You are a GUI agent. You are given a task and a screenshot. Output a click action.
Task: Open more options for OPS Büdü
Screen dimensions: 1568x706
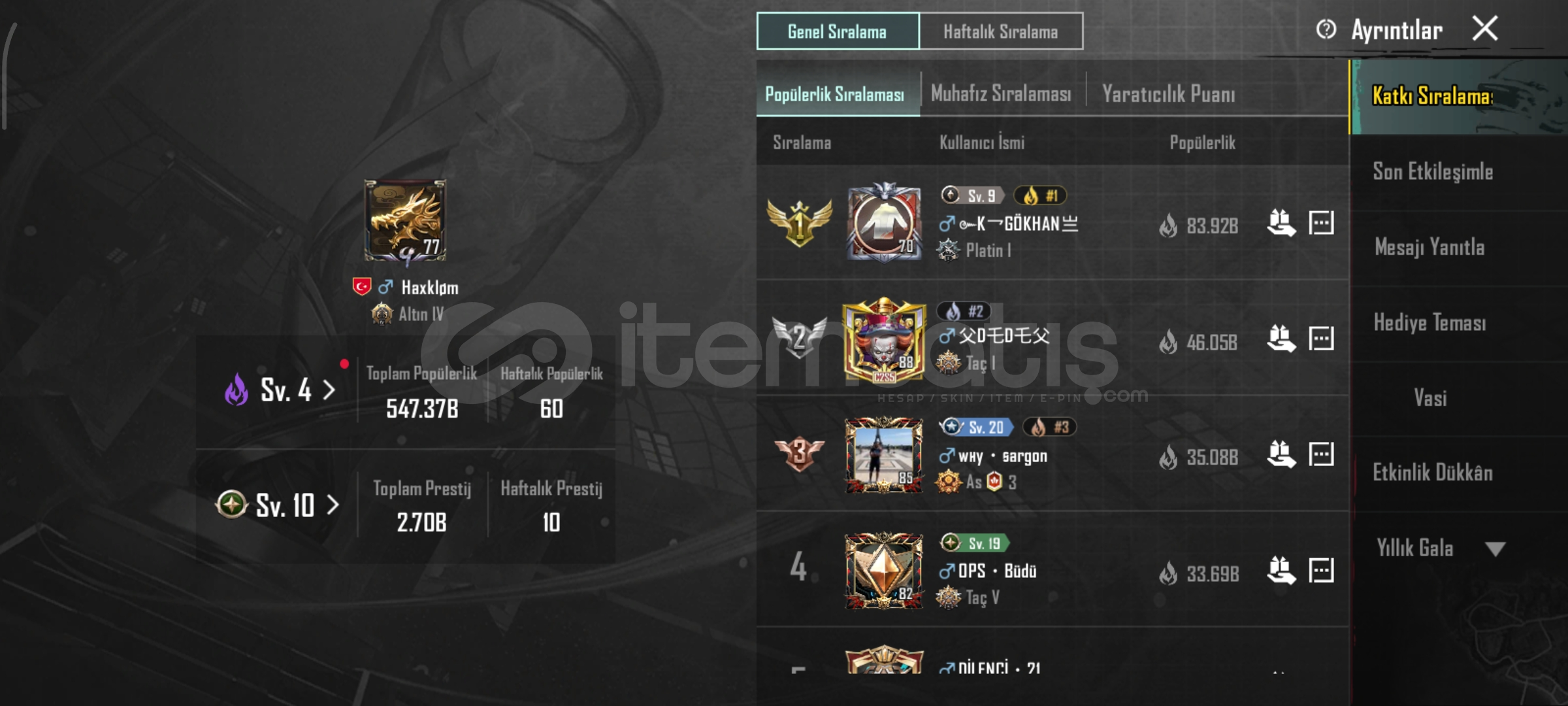(1321, 570)
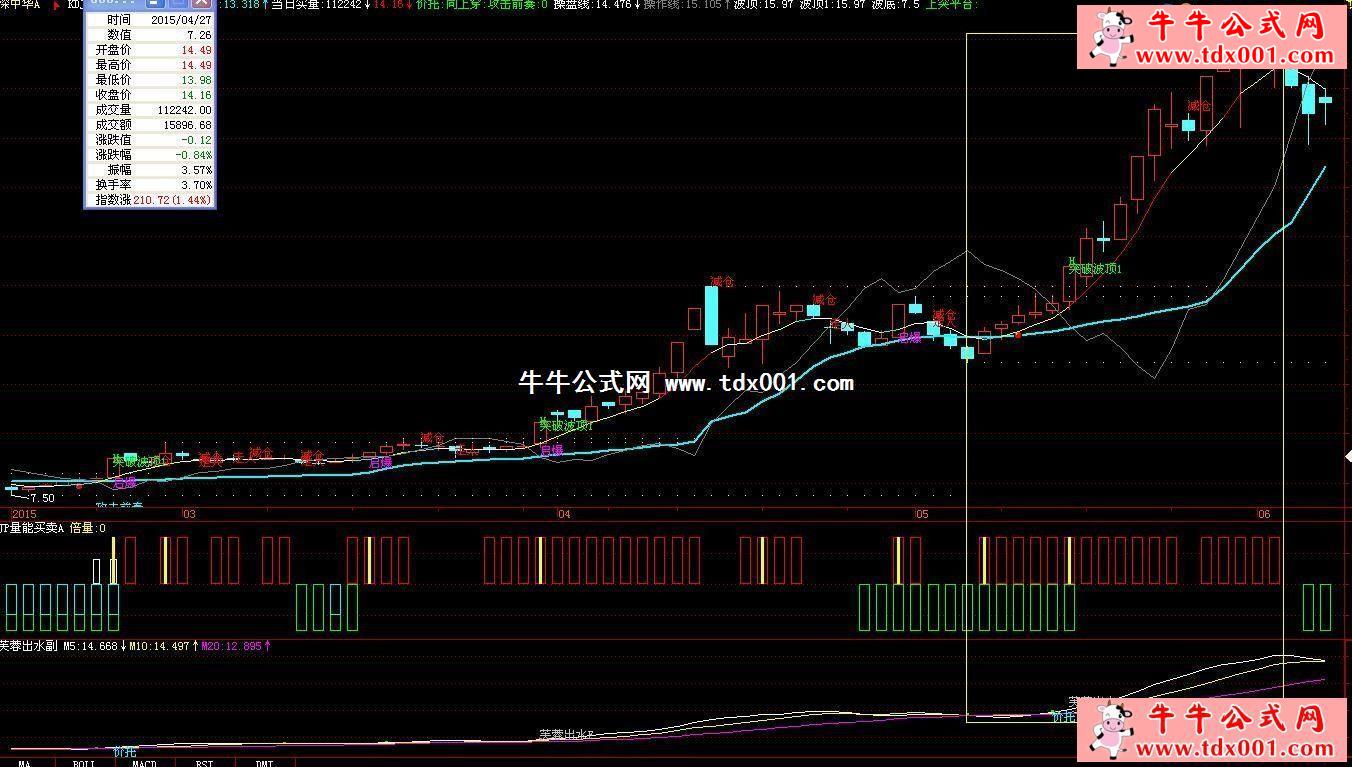Image resolution: width=1352 pixels, height=767 pixels.
Task: Select the MACD indicator tab
Action: point(144,762)
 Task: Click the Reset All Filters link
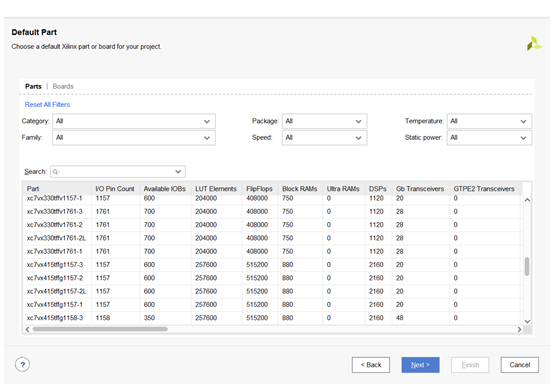tap(47, 105)
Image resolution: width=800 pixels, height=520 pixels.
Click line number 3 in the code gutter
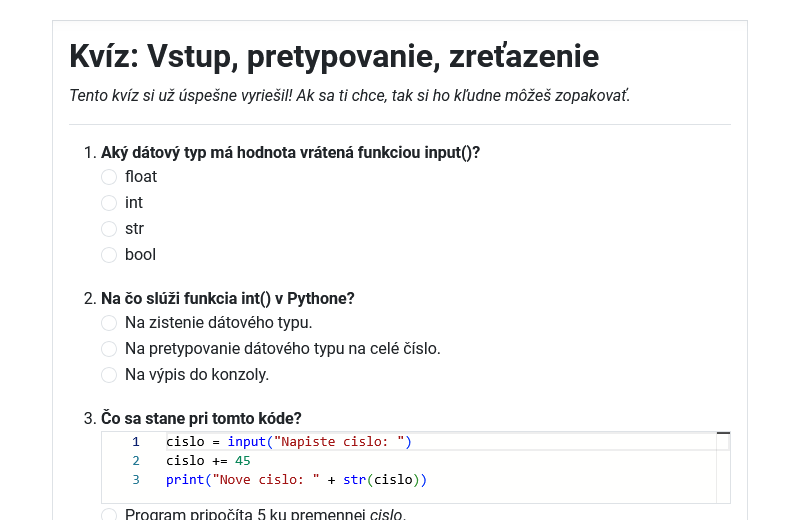tap(136, 480)

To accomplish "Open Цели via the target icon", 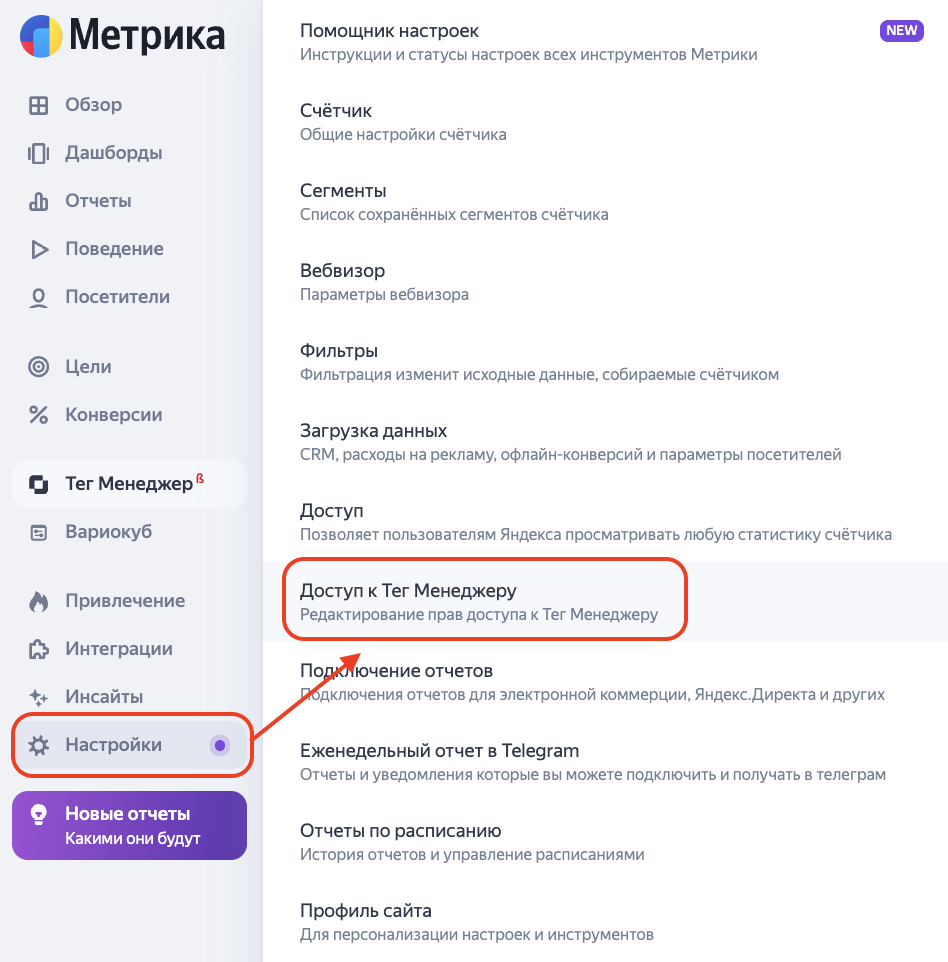I will click(x=38, y=367).
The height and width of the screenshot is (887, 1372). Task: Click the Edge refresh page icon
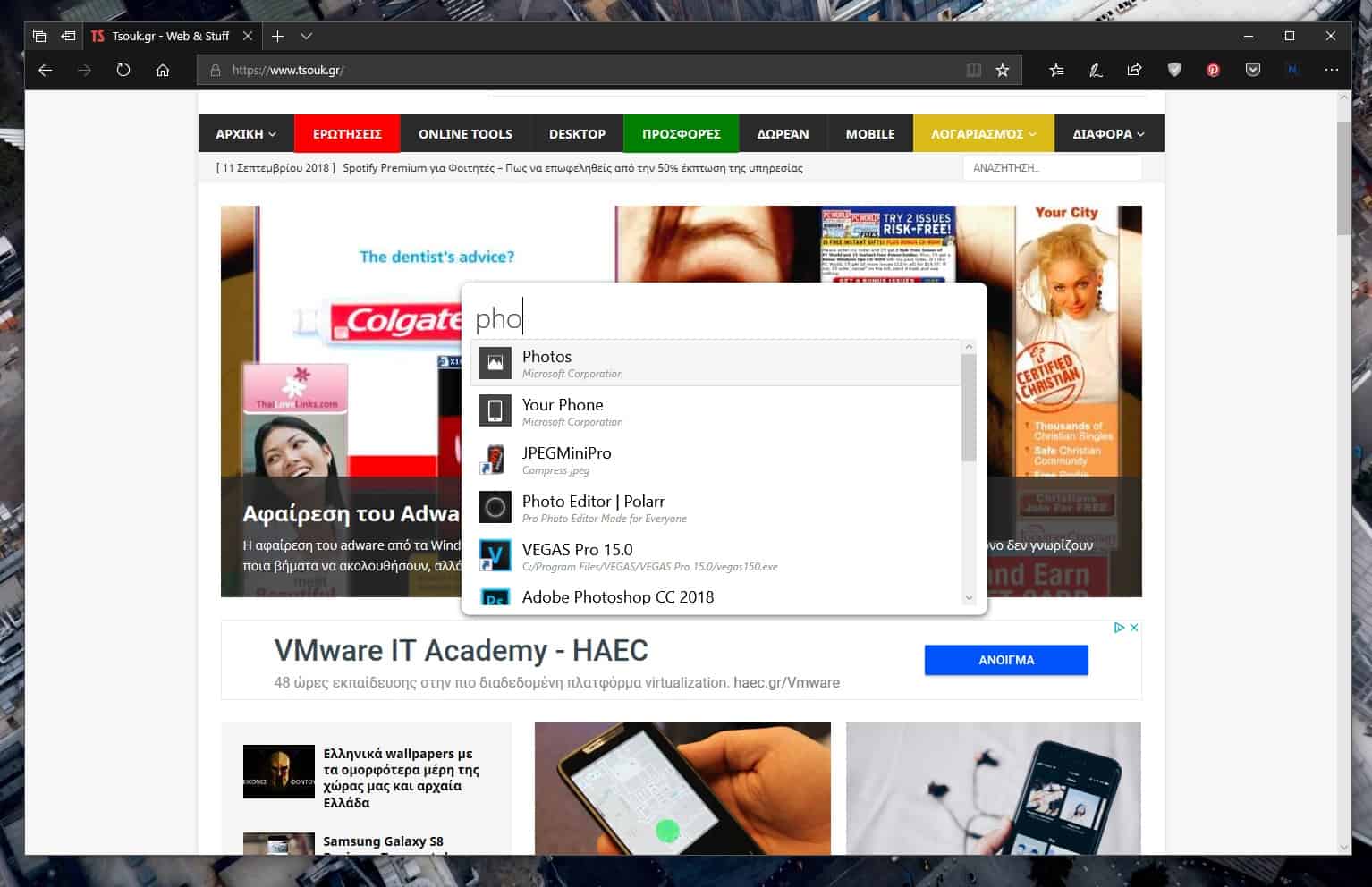[x=123, y=70]
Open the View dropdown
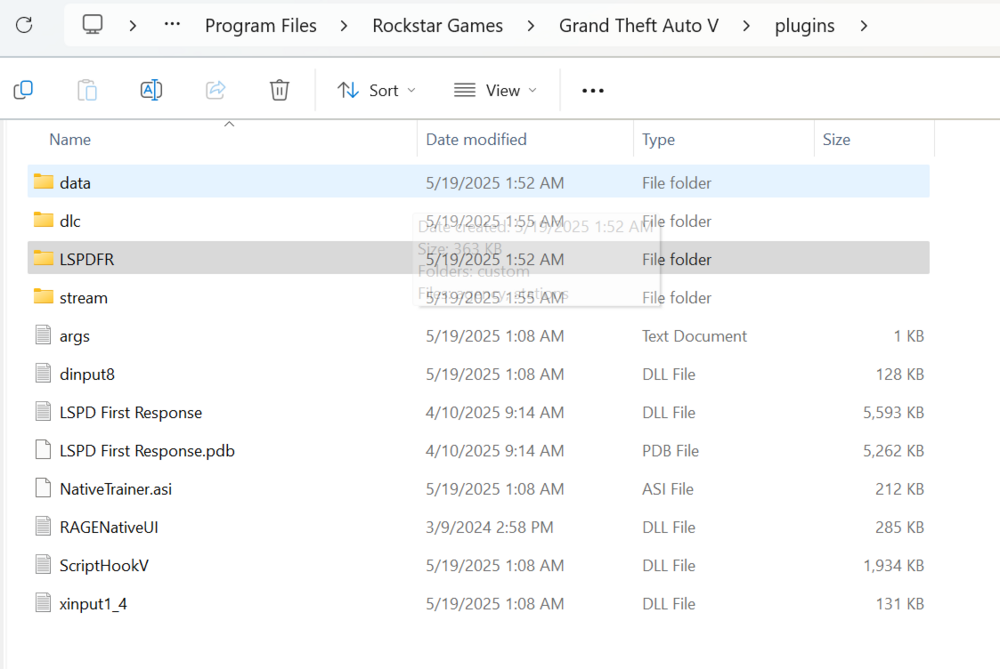The image size is (1000, 669). pos(494,90)
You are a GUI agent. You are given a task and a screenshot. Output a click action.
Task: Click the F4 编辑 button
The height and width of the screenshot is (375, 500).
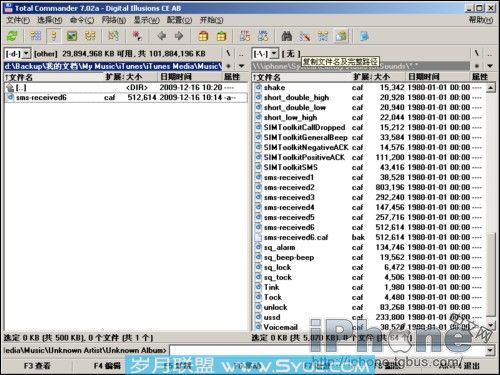pyautogui.click(x=107, y=366)
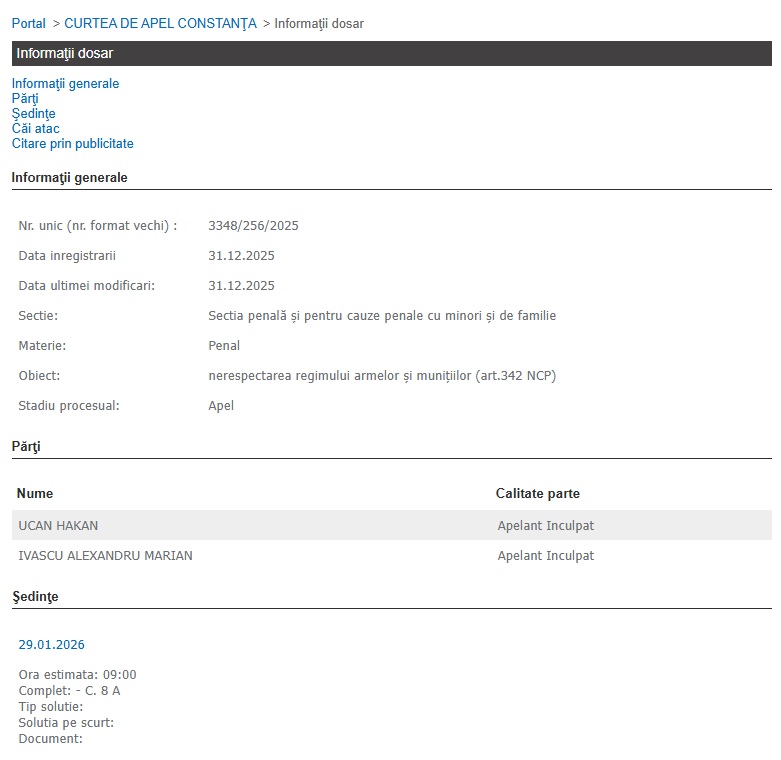Click the Citare prin publicitate link

click(x=72, y=144)
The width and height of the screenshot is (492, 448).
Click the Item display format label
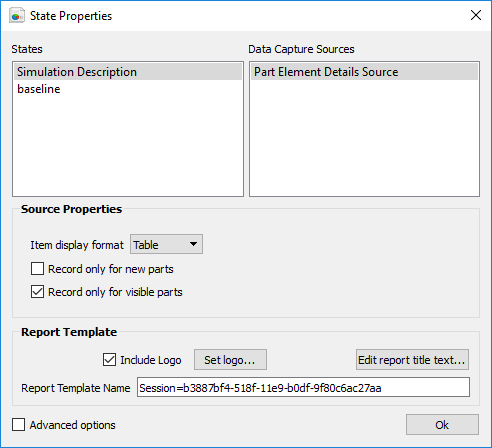pos(77,245)
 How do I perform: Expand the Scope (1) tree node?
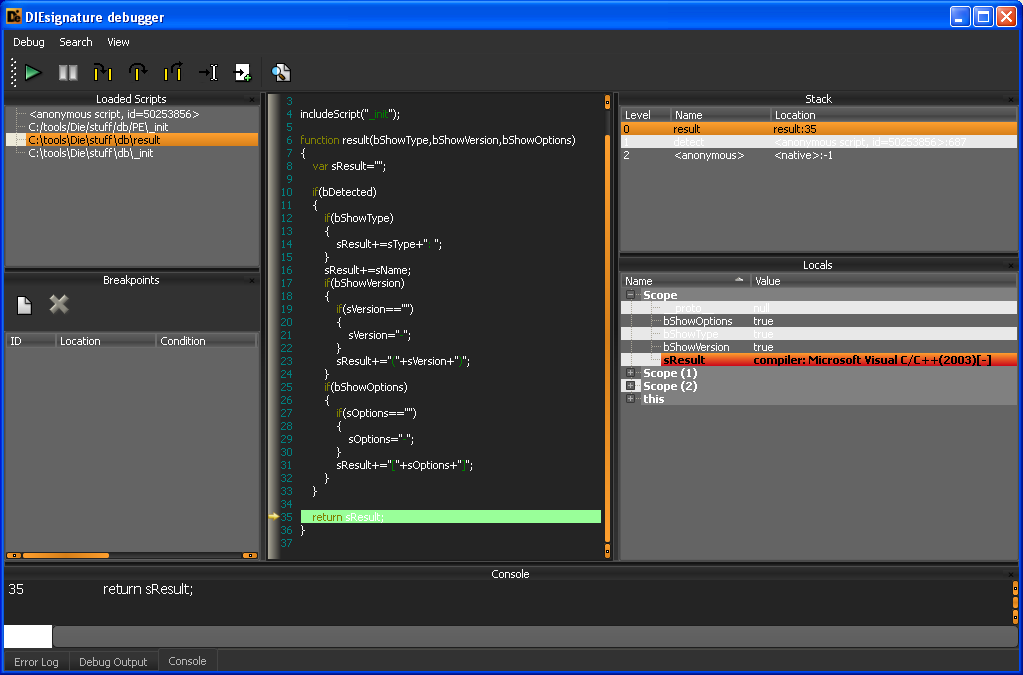pos(631,373)
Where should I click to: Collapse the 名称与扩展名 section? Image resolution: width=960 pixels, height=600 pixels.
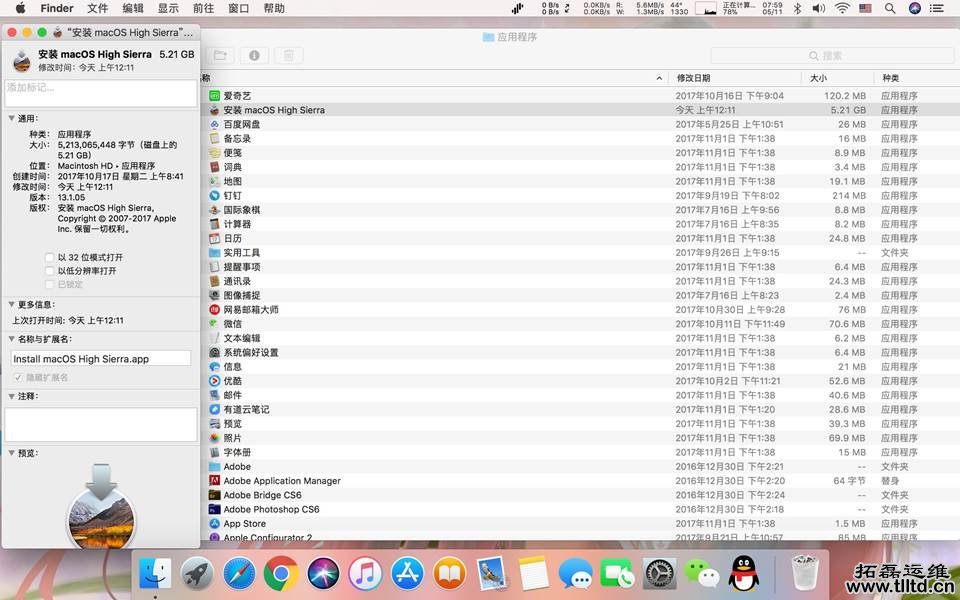tap(11, 339)
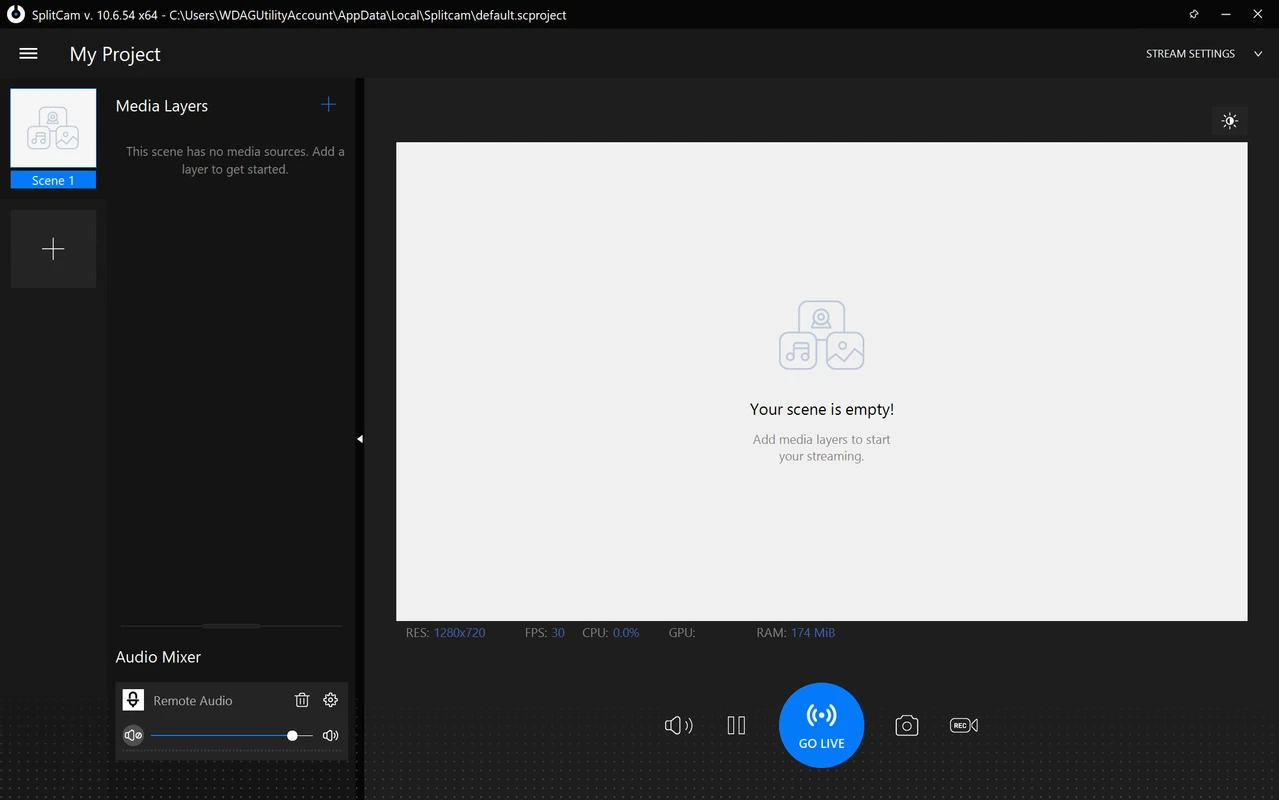Add a new scene with the plus tile
The width and height of the screenshot is (1279, 800).
click(53, 249)
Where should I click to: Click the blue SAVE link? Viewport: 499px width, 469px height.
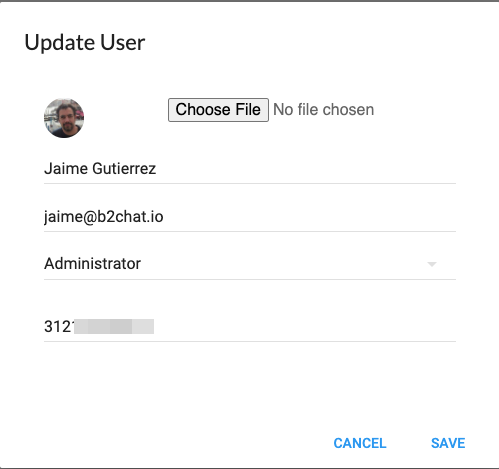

.....

**Task brief**
Pictures stay out. Return exactly the lines from the one with "Click the Item display format label" through the last line of the data.

**Output of the task**
Click the Item display format label
pos(77,245)
 How do I perform: Expand the Scope (1) tree node?
pos(631,373)
Where should I click to: Collapse the 名称与扩展名 section? Image resolution: width=960 pixels, height=600 pixels.
tap(11, 339)
Add a new scene with the plus tile
The width and height of the screenshot is (1279, 800).
click(53, 249)
Where should I click to: Click the blue SAVE link? Viewport: 499px width, 469px height.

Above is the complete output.